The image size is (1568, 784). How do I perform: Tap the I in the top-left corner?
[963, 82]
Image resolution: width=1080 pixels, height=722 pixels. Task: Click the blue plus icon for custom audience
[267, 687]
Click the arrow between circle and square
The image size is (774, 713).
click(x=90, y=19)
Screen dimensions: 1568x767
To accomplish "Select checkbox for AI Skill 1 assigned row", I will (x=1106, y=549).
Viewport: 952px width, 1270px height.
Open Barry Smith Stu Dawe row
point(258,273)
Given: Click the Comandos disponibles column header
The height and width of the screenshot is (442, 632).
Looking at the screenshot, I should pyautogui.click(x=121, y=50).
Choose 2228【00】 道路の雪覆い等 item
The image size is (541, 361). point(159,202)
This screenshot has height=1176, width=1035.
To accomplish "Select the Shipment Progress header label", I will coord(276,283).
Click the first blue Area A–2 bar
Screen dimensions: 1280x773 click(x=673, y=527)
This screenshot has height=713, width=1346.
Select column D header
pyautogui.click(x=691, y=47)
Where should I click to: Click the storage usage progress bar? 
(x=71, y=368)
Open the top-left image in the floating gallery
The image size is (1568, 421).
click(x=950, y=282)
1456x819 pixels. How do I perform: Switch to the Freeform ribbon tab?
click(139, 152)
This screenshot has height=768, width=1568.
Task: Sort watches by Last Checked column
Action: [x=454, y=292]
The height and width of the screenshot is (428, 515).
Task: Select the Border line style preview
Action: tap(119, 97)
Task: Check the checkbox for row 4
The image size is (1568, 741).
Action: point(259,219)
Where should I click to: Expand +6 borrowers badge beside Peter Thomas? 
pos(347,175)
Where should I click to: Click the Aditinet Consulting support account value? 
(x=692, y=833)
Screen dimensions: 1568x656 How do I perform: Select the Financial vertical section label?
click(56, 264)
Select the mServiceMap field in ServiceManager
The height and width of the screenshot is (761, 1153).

= = = = = = =

> _Goal of the exercise_: Rewrite the data above with every occurrence of "Where should I click to" changed to "Where do I tap to", and keep everything else identical.

> _Final result_:
The image size is (1568, 784). How do I perform: Tap the I in the top-left corner?
[963, 82]
Image resolution: width=1080 pixels, height=722 pixels. Task: Click the blue plus icon for custom audience
[267, 687]
Click the arrow between circle and square
The image size is (774, 713).
click(x=90, y=19)
Screen dimensions: 1568x767
To accomplish "Select checkbox for AI Skill 1 assigned row", I will (x=1106, y=549).
Viewport: 952px width, 1270px height.
Open Barry Smith Stu Dawe row
point(258,273)
Given: Click the Comandos disponibles column header
The height and width of the screenshot is (442, 632).
Looking at the screenshot, I should pyautogui.click(x=121, y=50).
Choose 2228【00】 道路の雪覆い等 item
The image size is (541, 361). point(159,202)
This screenshot has height=1176, width=1035.
To accomplish "Select the Shipment Progress header label", I will coord(276,283).
Click the first blue Area A–2 bar
Screen dimensions: 1280x773 click(x=673, y=527)
This screenshot has height=713, width=1346.
Select column D header
pyautogui.click(x=691, y=47)
Where do I tap to: Click the storage usage progress bar? 
(x=71, y=368)
Open the top-left image in the floating gallery
The image size is (1568, 421).
click(x=950, y=282)
1456x819 pixels. How do I perform: Switch to the Freeform ribbon tab?
click(139, 152)
This screenshot has height=768, width=1568.
Task: Sort watches by Last Checked column
Action: [x=454, y=292]
The height and width of the screenshot is (428, 515).
Task: Select the Border line style preview
Action: tap(119, 97)
Task: Check the checkbox for row 4
The image size is (1568, 741).
Action: point(259,219)
Where do I tap to: Expand +6 borrowers badge beside Peter Thomas? 
pos(347,175)
Where do I tap to: Click the Aditinet Consulting support account value? 
(x=692, y=833)
Screen dimensions: 1568x656 How do I perform: Select the Financial vertical section label?
click(56, 264)
Select the mServiceMap field in ServiceManager
The height and width of the screenshot is (761, 1153).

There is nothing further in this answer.